Continue the article below about Sydney Fox's Fulbright Scholarship, picking up after its last sentence about her switching majors several times.

_Text segment_.
* * * *

Fresno State’s Fox Adds Fulbright Scholarship to Her Laurels. She’ll Research Effects of Microplastics.
Fresno State senior and Buchanan High School grad Sydney Fox has earned many accolades as a Smittcamp Family Honors College Scholar and a cross country/track and field athlete.
Fox holds several school records and ranks as the fourth-fastest cross country athlete in Fresno State history. However, as graduation nears, she is trading in her athletic kicks for lab coats.
Fox was recently awarded a Fulbright Scholarship for the full 2022-2023 academic year in Iceland, where she will study the effects of microplastics in the human body.
“I’m kind of having a weird mix of emotions, honestly the past couple of months. It’s one of those where the finish line is so close and I’m ready to get my degree,” said Fox. “I’ve never lived long term outside of Fresno, so it’ll be interesting to see what the next chapter holds, especially after Iceland.”
A Change of Plans
As Fox prepares to graduate this spring, she reflects on her years at Fresno State. She admits that she wasn’t always sure about what she wanted to study and switched majors several times.

* * * *

_Data block_.
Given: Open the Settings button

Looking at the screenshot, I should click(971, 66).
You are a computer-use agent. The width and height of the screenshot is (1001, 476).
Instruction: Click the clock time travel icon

* * * *

_Task result_.
At various points, Fox has aspired to be a Broadway actor, a sports journalist, and a psychologist. Now she’s looking at an M.D./Ph.D. with a career focus in neurology or emergency medicine.
“I guess since like freshman year I’ve been drawn towards neuroscience, I always wanted to do possibly trauma research,” said Fox. I’ve been very fortunate that both through athletics and on my own time, I’ve been able to volunteer with Valley Children’s, which is somewhere where I had to go to a lot as a kid for different medical procedures and so that opened my eyes.”
During her spring break, Fox finished taking the MCAT and, while she has to wait a whole month for the results, she’s excited about joining the research team in Iceland.
“The more I got involved in the medical field, the more I see myself serving in different realms and I’m noticing how the concepts of both healthcare and sustainability have been interacting in almost every field that I’ve made my way into,” said Fox.
Microplastics Found in Icelandic Polar Ice Caps
Fox was told about the scholarship opportunity by one of her professors. However, it wasn’t until recently that she realized how microplastics are affecting the human body. New research shows plastic particles are turning up in human blood.
She reached out to the professor overseeing the fellowship, Dr. Hlynur Stefánsson at Reykjavik University in Iceland, who encouraged her to apply.
“He was like, I know that you reached out because of your interest in this project, but because of your biochemistry background we could really use your help on this project,” Fox said
The project will try to develop a procedure that can quantitatively and qualitatively analyze and identify microplastics found in the Vatnajökull Ice Cap — the largest by volume in Europe.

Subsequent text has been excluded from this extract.